Mendix takes a model driven approach to application development – this means it makes it much quicker and easier to build enterprise applications – and as a result aims to bridge the disconnect between the business and the IT department. To facilitate this in its latest release [version 7] it allows less tech savvy professionals to pop into the system via a mobile app and experiment with visual changes in a semi-live environment which can then be properly integrated later.
It’s strange, says den Haan, that people talk about ‘IT and the business’ as if they’re totally separate entities. “People don’t talk about ‘HR and the business’ or ‘Sales and the business’ they just talk about HR and Sales.”
den Haan has been with Mendix for 11 years, he joined about two months after the company was founded.

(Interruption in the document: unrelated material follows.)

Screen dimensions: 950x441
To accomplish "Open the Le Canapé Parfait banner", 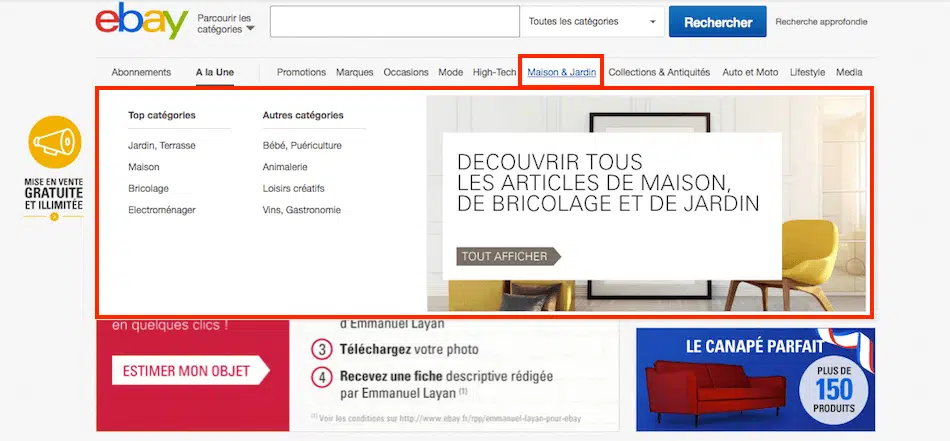I will pyautogui.click(x=755, y=380).
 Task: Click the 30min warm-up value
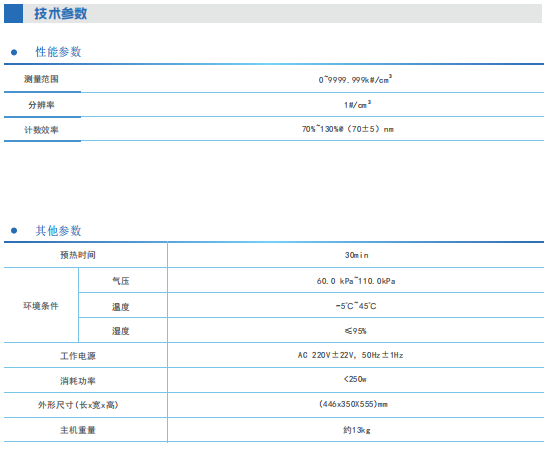(357, 255)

Back then “the market wasn’t ready,” he says. In the interim the company has progressed rapidly and at the end of the US financial year announced a 124% year-over-year North American growth and “surge in adoption by enterprises”.
The people who use the platform are a blend of tech savvy business people and professional developers, explains den Haan. Yet he is keen to stress “we want professional developers to feel at home”. The aim isn’t to do coders out of a job. The idea is to enable business focused individuals and more technical professionals to work together, instead of holding each other back.
den Haan believes this can particularly come into its own in the Internet of Things. Everything is getting an API, he says. “I don’t see it [IoT] as hype” it has been brewing for some time. Now the tech is there to make it happen. Many of his clients are aware about it, are looking into it, but still don’t quite know how to make it happen. This seems to be a common problem everywhere.
Around 2% of Mendix customers [about 10 in 500] are actually doing something with IoT, den Haan clarifies, while somewhere in the region of 50% are actively looking into it.
Ultimately den Haan wants people to think about IoT differently: “It is not about the connections, sensors or even the data – it is about the experience you can deliver.”
In other words companies need to be able to easily experiment with creating experiences around connected devices rather than getting bogged down in the technical details. This means they need to be able to build something quickly, which might translate to either a consumer benefit or a new company product. Then scrap it quickly if it doesn’t work and move onto the next idea.
So, do organisations need a Chief IoT Officer to help make this happen? “No,” says den Haan quite categorically. “This makes it [IoT] a specific function. I would have an innovations function that has the budget to try things. Otherwise the Chief IoT Officer becomes legacy very quickly.”
But what will all these changes mean for the future of IT department? “It will cease to exist [as a separate entity],” he says. In the new startups you already start to see this. There is no 'IT and the business' in the latest wave of cloud companies.
Yet naturally enough the roles within IT are clearly due to change. With the rise of IoT enabled smart apps – which are intelligent, context aware and proactive based on machine learning techniques – there will be a further shift in technical skill sets.
“In five years the computer scientists will not be programming anymore,” he says They will be using machine learning instead.